Exemplifico: estamos correndo na
BR-101 de volta a Blumenau, ouvindo música instrumental no rádio, e o sol
poente está posicionado exatamente no ponto oposto à lua cheia, que nasce
grande e brilhante. Na certeza de que a posição de astros no céu é tão somente
um feliz acaso para os observadores, quero também acreditar no valor simbólico
ou quiçá sobrenatural que essa oposição oferece.

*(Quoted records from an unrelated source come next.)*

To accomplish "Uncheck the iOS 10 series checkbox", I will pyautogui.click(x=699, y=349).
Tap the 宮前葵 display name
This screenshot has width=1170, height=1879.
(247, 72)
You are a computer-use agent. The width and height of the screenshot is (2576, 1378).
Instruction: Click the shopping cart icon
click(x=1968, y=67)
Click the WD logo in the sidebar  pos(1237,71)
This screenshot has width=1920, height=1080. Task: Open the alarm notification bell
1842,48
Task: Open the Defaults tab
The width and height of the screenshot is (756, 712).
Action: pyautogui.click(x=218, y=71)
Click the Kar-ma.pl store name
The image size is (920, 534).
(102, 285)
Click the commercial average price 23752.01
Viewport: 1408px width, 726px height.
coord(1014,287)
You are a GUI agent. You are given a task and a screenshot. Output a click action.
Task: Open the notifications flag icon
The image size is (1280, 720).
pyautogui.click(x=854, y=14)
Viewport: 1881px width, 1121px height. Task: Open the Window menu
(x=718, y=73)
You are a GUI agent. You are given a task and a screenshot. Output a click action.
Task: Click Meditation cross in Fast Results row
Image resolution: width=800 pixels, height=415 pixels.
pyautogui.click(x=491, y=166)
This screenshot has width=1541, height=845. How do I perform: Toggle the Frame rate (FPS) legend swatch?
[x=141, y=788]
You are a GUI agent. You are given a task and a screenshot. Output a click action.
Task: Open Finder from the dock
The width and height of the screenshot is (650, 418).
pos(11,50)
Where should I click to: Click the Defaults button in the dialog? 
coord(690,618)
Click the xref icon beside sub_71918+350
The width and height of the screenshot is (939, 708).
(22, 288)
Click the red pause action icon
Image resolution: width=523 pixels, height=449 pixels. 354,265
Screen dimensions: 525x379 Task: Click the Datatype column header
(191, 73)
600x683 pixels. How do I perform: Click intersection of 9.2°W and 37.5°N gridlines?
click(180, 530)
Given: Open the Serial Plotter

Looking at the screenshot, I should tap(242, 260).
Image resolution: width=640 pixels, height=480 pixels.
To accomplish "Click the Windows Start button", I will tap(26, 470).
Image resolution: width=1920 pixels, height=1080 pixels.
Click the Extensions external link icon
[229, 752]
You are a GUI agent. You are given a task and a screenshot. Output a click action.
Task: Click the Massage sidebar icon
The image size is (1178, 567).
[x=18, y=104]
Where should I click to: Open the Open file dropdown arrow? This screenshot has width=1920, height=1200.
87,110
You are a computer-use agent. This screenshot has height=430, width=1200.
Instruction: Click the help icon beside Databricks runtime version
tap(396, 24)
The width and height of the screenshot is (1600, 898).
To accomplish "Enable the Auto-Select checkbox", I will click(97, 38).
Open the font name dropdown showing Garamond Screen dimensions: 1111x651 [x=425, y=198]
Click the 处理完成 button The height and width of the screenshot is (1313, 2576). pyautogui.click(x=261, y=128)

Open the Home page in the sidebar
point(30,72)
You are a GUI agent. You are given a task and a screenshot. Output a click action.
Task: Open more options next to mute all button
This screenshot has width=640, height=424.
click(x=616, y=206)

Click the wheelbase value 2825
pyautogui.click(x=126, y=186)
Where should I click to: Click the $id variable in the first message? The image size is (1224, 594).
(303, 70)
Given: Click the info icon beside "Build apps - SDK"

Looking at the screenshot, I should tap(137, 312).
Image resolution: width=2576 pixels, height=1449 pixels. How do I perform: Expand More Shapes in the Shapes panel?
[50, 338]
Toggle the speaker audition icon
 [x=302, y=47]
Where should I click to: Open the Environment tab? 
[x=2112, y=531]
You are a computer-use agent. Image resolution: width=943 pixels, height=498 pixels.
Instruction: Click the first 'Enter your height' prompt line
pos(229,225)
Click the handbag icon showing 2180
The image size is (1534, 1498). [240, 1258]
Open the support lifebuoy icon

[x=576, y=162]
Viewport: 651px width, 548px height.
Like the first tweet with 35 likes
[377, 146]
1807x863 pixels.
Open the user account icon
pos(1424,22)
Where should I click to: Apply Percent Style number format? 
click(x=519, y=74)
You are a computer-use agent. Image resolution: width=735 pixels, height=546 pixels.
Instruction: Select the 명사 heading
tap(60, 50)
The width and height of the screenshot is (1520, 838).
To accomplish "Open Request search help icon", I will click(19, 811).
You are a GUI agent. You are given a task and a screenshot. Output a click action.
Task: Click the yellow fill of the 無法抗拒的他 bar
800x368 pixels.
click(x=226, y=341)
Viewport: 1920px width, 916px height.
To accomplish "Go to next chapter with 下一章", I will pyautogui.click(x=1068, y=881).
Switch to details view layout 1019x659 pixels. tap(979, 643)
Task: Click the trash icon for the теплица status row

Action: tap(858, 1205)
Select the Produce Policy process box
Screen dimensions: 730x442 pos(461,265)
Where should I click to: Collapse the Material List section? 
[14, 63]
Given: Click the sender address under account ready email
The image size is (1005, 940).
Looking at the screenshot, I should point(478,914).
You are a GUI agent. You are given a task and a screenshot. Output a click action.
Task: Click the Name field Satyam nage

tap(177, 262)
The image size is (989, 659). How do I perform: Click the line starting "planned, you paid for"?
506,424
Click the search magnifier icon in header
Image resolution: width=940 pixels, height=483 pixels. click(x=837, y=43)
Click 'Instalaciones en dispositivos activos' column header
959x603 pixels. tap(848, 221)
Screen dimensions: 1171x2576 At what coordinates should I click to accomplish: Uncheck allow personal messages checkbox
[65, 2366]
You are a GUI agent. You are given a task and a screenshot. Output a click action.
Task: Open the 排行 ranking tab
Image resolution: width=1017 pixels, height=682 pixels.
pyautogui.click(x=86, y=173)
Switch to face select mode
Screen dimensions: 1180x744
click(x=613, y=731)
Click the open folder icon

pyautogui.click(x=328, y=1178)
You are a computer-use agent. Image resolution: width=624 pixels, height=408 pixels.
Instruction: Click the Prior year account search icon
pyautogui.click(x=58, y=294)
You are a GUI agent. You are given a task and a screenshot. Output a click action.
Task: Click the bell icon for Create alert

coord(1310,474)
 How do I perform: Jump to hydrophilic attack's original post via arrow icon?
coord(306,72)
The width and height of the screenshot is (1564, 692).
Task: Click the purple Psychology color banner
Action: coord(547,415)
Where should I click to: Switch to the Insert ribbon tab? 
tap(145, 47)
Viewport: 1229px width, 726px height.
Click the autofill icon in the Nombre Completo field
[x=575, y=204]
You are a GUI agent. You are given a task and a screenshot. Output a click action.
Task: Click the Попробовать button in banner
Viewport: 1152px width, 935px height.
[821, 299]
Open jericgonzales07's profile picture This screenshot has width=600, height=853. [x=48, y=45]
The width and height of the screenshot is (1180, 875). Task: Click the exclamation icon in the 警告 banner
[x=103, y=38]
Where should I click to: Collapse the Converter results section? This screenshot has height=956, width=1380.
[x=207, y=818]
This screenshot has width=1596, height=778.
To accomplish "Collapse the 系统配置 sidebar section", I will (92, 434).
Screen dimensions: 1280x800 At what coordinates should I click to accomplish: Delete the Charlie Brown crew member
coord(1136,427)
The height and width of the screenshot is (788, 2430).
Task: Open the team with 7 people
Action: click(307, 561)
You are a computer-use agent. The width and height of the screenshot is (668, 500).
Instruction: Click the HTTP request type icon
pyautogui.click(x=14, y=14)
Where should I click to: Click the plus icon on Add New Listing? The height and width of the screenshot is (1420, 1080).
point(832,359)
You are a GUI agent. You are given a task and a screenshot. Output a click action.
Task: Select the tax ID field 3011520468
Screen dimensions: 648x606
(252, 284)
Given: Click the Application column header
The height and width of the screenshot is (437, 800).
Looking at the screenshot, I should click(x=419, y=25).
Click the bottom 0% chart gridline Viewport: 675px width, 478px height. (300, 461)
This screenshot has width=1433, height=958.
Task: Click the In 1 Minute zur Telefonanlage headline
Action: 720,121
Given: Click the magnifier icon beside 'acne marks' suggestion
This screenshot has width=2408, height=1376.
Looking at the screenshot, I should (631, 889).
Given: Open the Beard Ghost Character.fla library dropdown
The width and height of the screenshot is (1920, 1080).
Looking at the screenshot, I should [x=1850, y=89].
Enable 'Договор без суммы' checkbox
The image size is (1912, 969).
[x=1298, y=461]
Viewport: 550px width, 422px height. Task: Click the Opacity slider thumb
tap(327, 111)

Quero inventar significados e
dizer que estamos no limiar da (nossa) alvorada. Ou que a própria lua está a
sugerir que o crepúsculo, nesse dia em particular, é anúncio de alguma nova
fase fantástica da nossa vida. Assistir ao pôr do sol nessas circunstâncias é quem
sabe como assistir a uma mudança anunciada.
Um mês depois estou na estação de
trem de Biesdorf, Berlin, tão longe de tudo.
Olho para cima e vejo essa rotina
se repetir no céu. Não gosto de astrologia e acho a ideia uma grande bobagem.
Mas sempre imagino interpretações caóticas quando passo por esse tipo de cena,
especialmente agora que passou um mês desde que tomei o avião pra cá. Passou o
tempo necessário para mais uma lua cheia, e não preciso que leiam minha mão
para ver que concluiu aquela fase de transição que eu pressupunha.
--
As paredes do dormitório
Victor-Jara — casa ‘B’, número 111 —, erguidas na década seguinte à 2ª Guerra
Mundial, estendem-se longamente pela rua Oberfeldstraße e opõem-se às numerosas
casinhas de família em Biesdorf. O pequeno vilarejo e subúrbio alemão é um
enclave em Berlin, cujos monumentos gigantescos não são maiores que a ponta do
meu dedo indicador quando os tento alcançar no horizonte visto do alto da
estação de trem provinciana.
Durante o dia, todas as ruas
estão imersas num eterno sábado de manhã. Há principalmente velhinhos e mães de
família — bem munidas de carrinhos de bebês e sacolas de tecido cheias de
grandes garrafas de água com gás — mas olhos atentos avistarão também
estrangeiros aos montes. Expostos pelas feições obviamente asiáticas, sotaques
latinos, ruidosas conversas ou tropeços alheios às maneiras teutônicas, meus
colegas gringos entocam-se igualmente nesta querida construção em tom cor-de-rosa
clara, o Victor-Jara. Acumulamos saudades de casa já na centésima geração e em
incontáveis dialetos, idiomas e pronúncias distantes.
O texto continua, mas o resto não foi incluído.